### Testo fornito
____________
La tesi al centro di tutti questi confronti è quella ben sintetizzata da Girolamo Sciullo in una sua riflessione del 2008 su «Le Istituzioni del Federalismo» (bimestrale di studi giuridici e politici della Regione Emilia-Romagna), in cui sosteneva che «L’avvio di un percorso “personalizzato”» sarebbe stato possibile solo «dopo che comuni condizioni di partenza fossero state assicurate alla generalità delle regioni». Solo dopo che, per esempio, le mense scolastiche non saranno più un miraggio per i bambini di Palermo e un servizio solo per quelli di Milano. Ma ancora prima che assicurate, vanno identificate, dato che non sono stati nemmeno fissati i Livelli essenziali delle prestazioni (LEP). Un principio anche solo di buon senso, ma liquidato dai governatori delle tre regioni del nord, impegnati a convincere anche le regioni più «deboli», quelle del Mezzogiorno, a intraprendere lo stesso percorso che, secondo loro, dovrebbe portare, invece, più benefici per tutti.

Anche senza essere costituzionalisti o economisti, risulta arduo credere che partendo da uno scenario nazionale di disuguaglianze si possa approdare a uno ricomposto in cui nessun territorio della Repubblica avrà più a soffrire inadeguatezze e insufficienze. Che ciò possa, poi, avvenire partendo dal rafforzamento di chi è già forte ha il sapore di una provocazione: «Potete ingannare tutti per qualche tempo, o alcuni per tutto il tempo, ma non potete prendere per i fondelli tutti per tutto il tempo», diceva Abramo Lincoln.
____________
### Estratti dei dati
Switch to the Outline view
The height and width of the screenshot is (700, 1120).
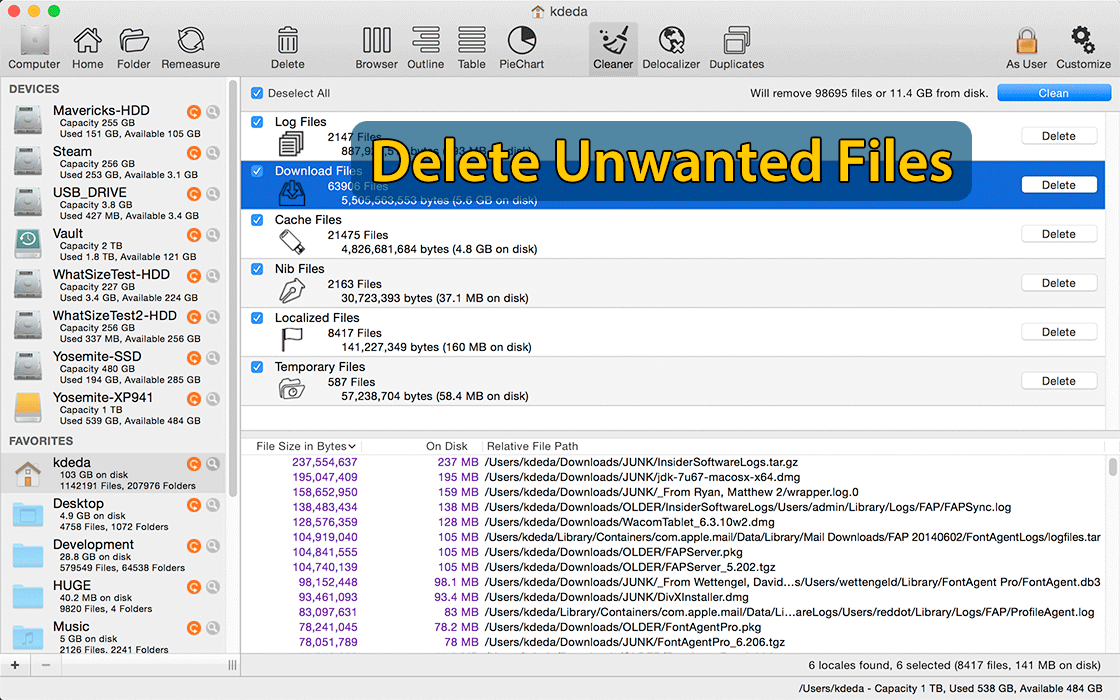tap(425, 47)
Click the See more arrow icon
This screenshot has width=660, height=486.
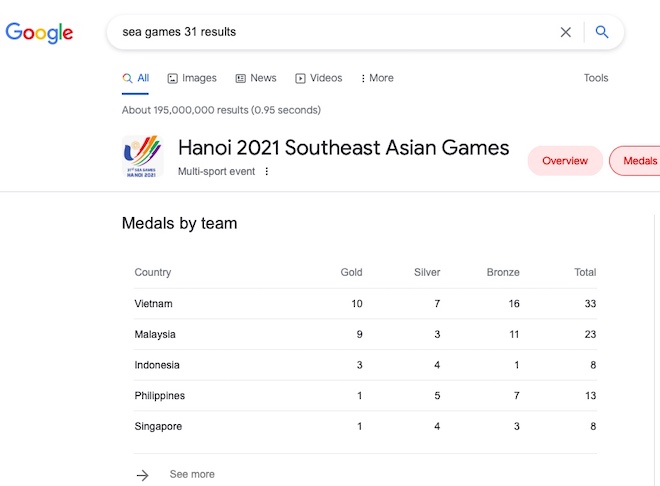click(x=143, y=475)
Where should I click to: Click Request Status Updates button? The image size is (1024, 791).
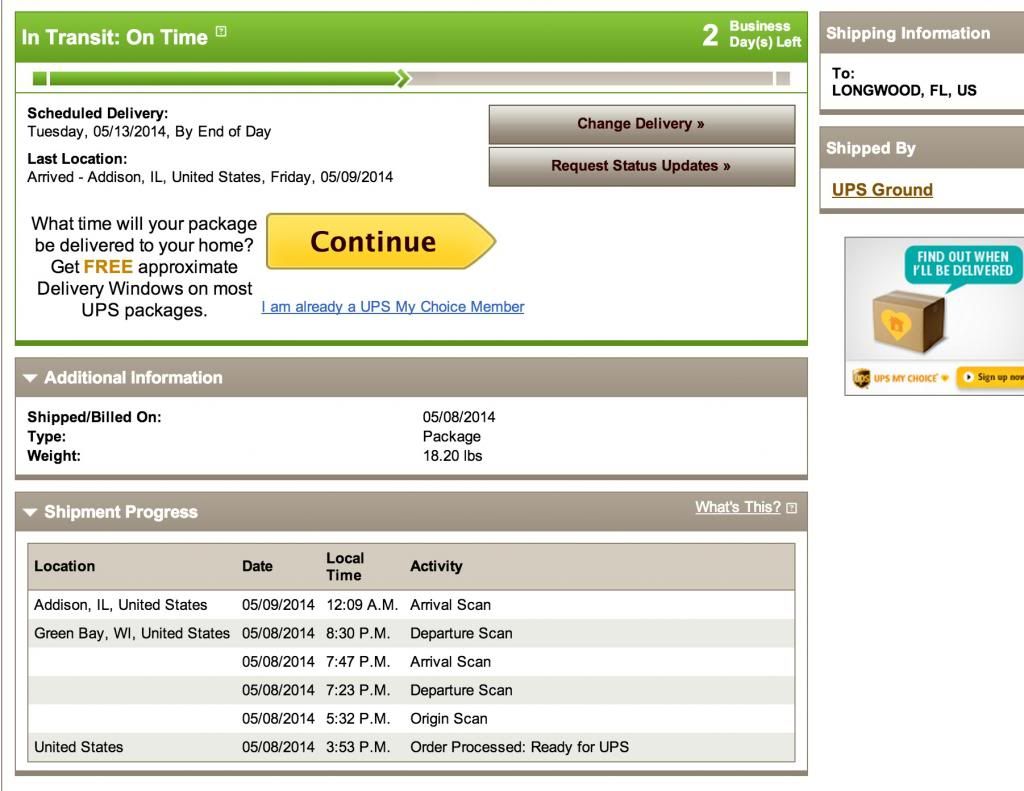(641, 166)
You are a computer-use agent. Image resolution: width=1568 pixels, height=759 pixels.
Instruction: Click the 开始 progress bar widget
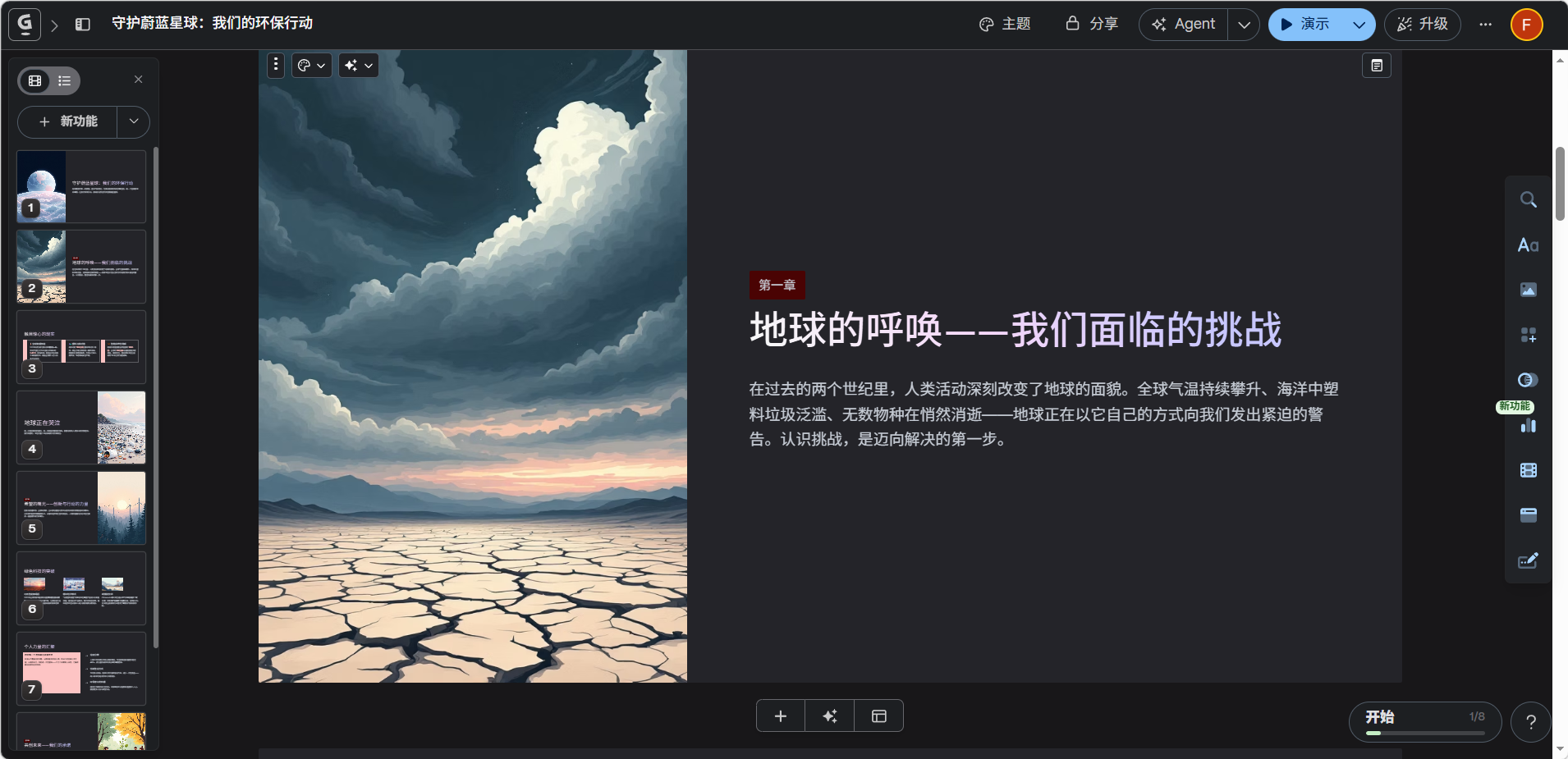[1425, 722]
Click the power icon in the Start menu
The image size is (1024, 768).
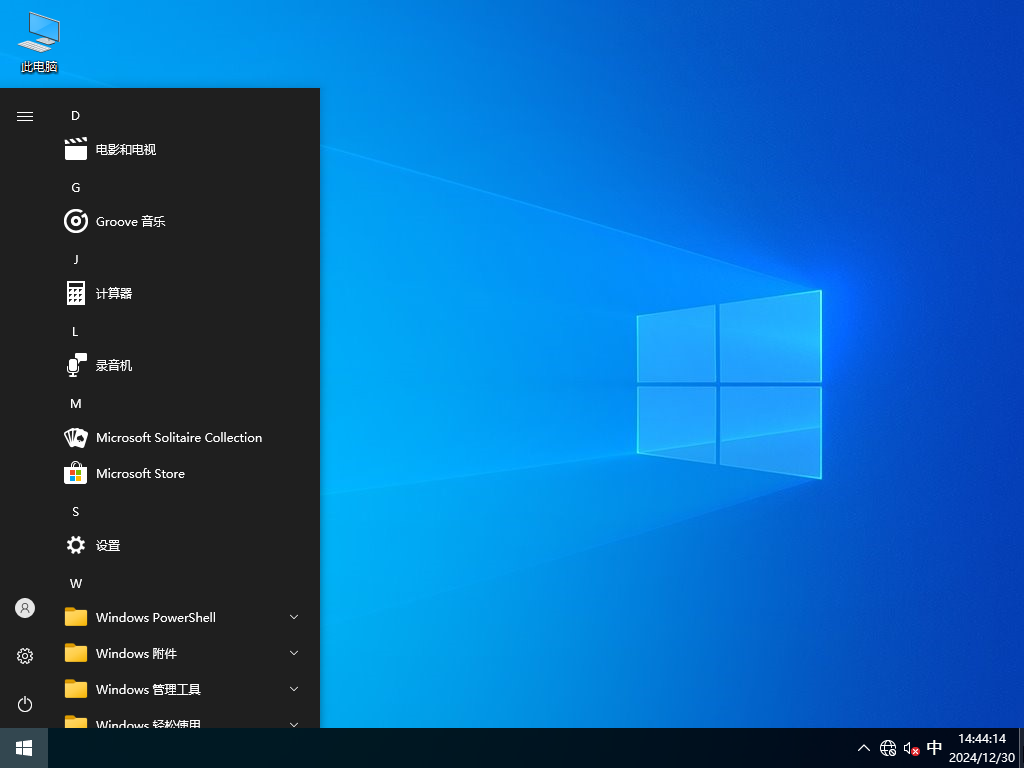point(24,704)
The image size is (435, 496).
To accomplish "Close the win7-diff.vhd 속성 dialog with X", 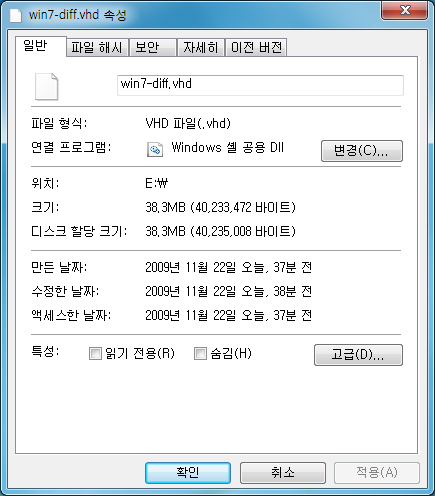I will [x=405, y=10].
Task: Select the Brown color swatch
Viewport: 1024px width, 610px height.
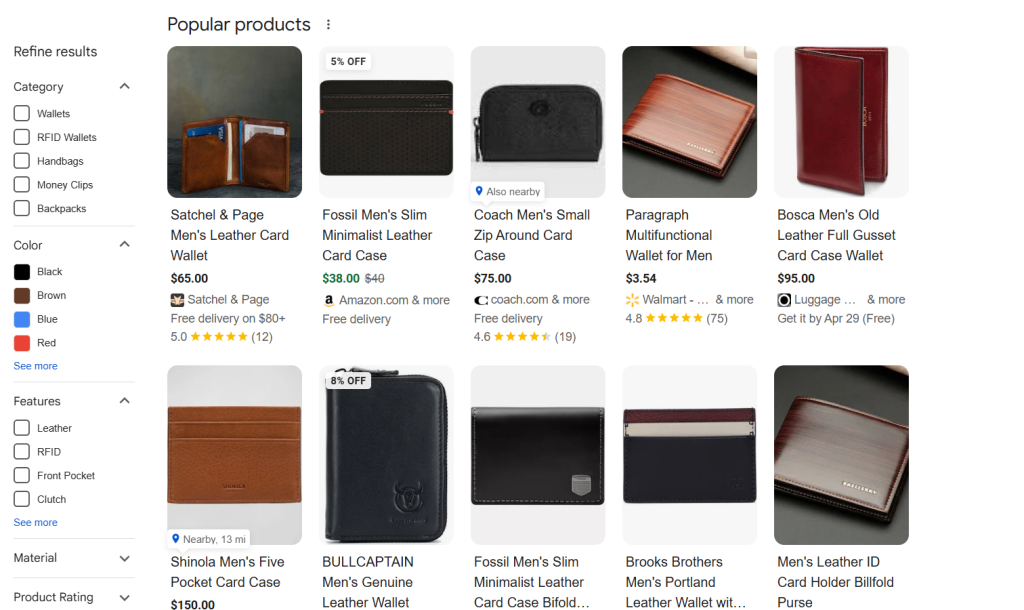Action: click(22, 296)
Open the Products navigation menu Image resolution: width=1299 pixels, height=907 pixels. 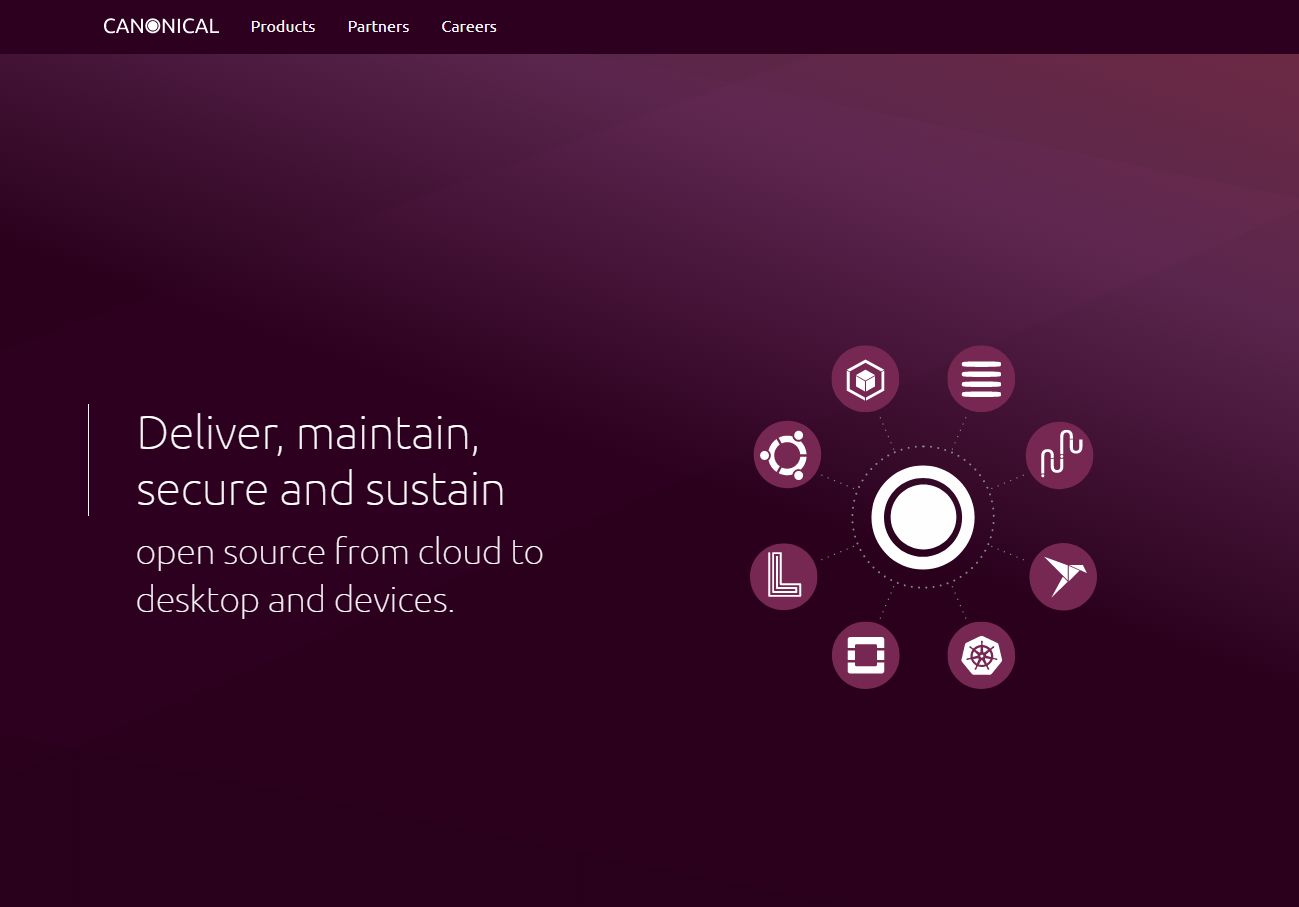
____________
### Esercizio
Elenca, nell'ordine in cui compaiono nel testo fornito, tutte le espressioni racchiuse tra virgolette basse « ».

### Risposta
1. Le Istituzioni del Federalismo
2. L’avvio di un percorso “personalizzato”
3. dopo che comuni condizioni di partenza fossero state assicurate alla generalità delle regioni
4. deboli
5. Potete ingannare tutti per qualche tempo, o alcuni per tutto il tempo, ma non potete prendere per i fondelli tutti per tutto il tempo